To study the role of central nervous systems (noradrenergic, dopaminergic and serotonergic) in the formation of cold stress-induced analgesia [CSIA], quantitative changes in mono amines (noradrenarine [NE], dopamine [DA], serotonine [5-HT] ) and metabolites in the brain and spinal cord were measured by coulometric HPLC. CSIA was evaluated by the Tail flick latency method after exposure to environment at 4°C for 0.25, 0.5, 1 or 2 hrs. The quantitative changes in mono amines and the metabolites were measured in the brain (hypothalamus, midbrain-thalamus, medulla-pons) and the spinal cord (cervical cord, thoracic cord, lumber cord) of a cold stressed rat. CSIA was formed by exposure for 0.25 hr to cold stress. CSIA induced by 1 or 2 hrs exposure was significantly greater than that induced by 0.25 hr exposure. The noradrenergic nervous system in the medulla-pons, as well as activity of the serotonergic nervous system in the spinal cord was increased by exposure for 0.25 and 0.5 hr to cold stress.

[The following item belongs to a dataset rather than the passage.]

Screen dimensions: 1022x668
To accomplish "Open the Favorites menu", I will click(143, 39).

These findings suggest that the noradrenergic and/or serotonergic nervous system in the brain and the spinal cord may play a significant role in the formation of analgesia induced by short-term cold stress but not long term cold stress.

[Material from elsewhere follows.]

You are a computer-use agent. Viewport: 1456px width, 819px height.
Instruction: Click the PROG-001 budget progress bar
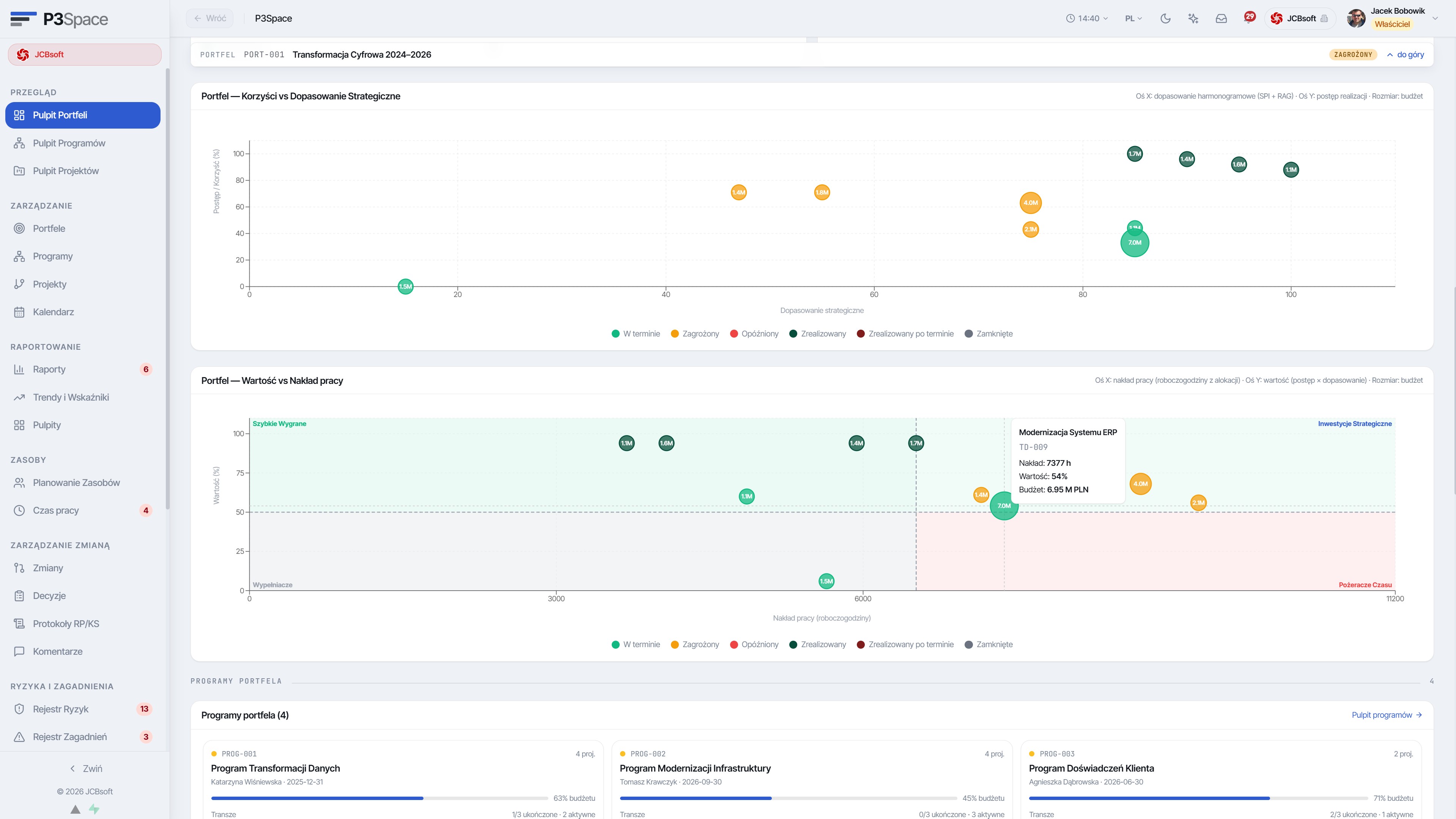379,798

EFFECTS OF KAMPO MEDICINES ON FASTING-INDUCED LIPID PEROXIDATION AND NITRIC OXIDE IN MICE

This study investigates the effects of eight Kampo medicines, Sho-saiko-to, Dai-saiko-to, Oren-gedoku-to, Sanmotsu-ogon-to, Juzen-taiho-to, Kihi-to, Toki-shakuyaku-san, Choto-san on fasting-induced tissue LPO (lipid peroxide) and NO (nitric oxide) formation in the liver, kidney, heart, and brain of mice. Six-week-old male CDF₁ mice were used for the experiment. Measurements were made on amounts of LPO, SOD (superoxide dismutase), GSH-Px (glutathione peroxidase) and NO caused from fasting stress. Before experimenting with the Kampo medicines, we investigated the effect of fasting on LPO formation in the liver, kidney, and brain in mice. LPO formation in the liver, kidney, and brain by the fasting stress showed a maximum level after the second day of fasting. The increases of NO in the liver, kidney, and heart showed the same results. Therefore, in this experiment, the activities in LPO, SOD, GSH-Px, NO were measured from mice organs after 2 days of fasting. The mice had oral administration of the Kampo medicines once a day for four days, before the removal of the organs. Under fasting conditions, the elevation of LPO in liver tissues could be suppressed by the use of, Dai-saiko-to, Oren-gedoku-to, Sanmotsu-ogon-to, Juzen-taiho-to, Kihi-to, Choto-san. For kidney and brain tissues, elevations of LPO were suppressed by all eight Kampo medicines. In heart tissues, elevations of LPO were suppressed by all Kampo medicines except Choto-san. Because effects of Kampo could not be seen on the antioxidant enzymes SOD and GSH-Px, it can be concluded that suppression of the LPO comes from the antioxidants contained in the Kampo. We have shown that fasting-induced NO formation in organs of mice is suppressed to various degrees by treatment with eight Kampo medicines. These findings suggest that Kampo medicines reduce the effect of NO radicals. From these results it can be said that these Kampo medicines have antioxidative effects and can reduce radical-induced injury in various disease states.